Me:“Would it help you if we tell it together to daddy?”
“Yes” she said and stopped crying and I stopped the car and we hugged and felt closer than ever.
That’s pretty much where I left it and I did not act upset anymore with her after this. This actual made her very kind and hugging the rest of the day. However I did make sure she got to talk to daddy that evening. This was hard for her, but I helped her with parts of the story, and made sure she felt I was on her side while she was telling daddy.
I find it important to explain my kid the impact of what their actions are on our relation because I believe this one of the most powerful ways to bring such messages across.
I also try to treat my kids with respect, so I will try as much as possible to explain my point of view. To explain why I believe it is wrong what they did and why they should not do so again in the future. I don’t want them to behave out of fear of my reaction, but rather for them to truly understand the impact of what they are doing.

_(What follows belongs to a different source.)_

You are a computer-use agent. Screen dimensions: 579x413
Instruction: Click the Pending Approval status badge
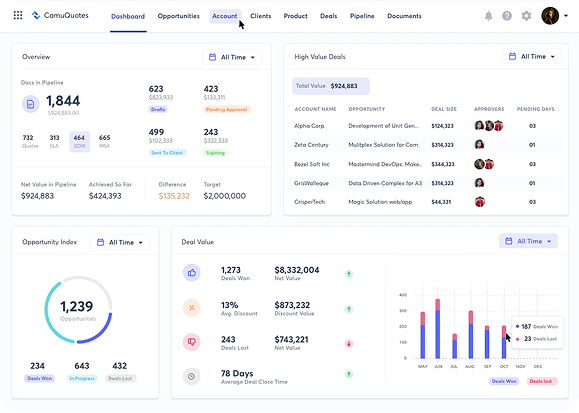click(x=227, y=109)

For the same reasons I had this open conversation with Victoria in front of her brother and sister, because I believe this is a life lesson they can learn from as well. I made sure they understand that this is an important discussion and that they cannot interrupt. Instead they should understand why their sister did something wrong, and they should pay attention so that they know in the future not to do the same mistake. While teaching a lesson in front of an audience, it is important tough to do this in a respectful way and not to bully one kid in front of the others.
I don’t always manage to parent as good as I’d like to, but the times I manage, I’m very proud of myself :-). Now time will tell if this approach I took will pay off.
How do you react when you see children lying?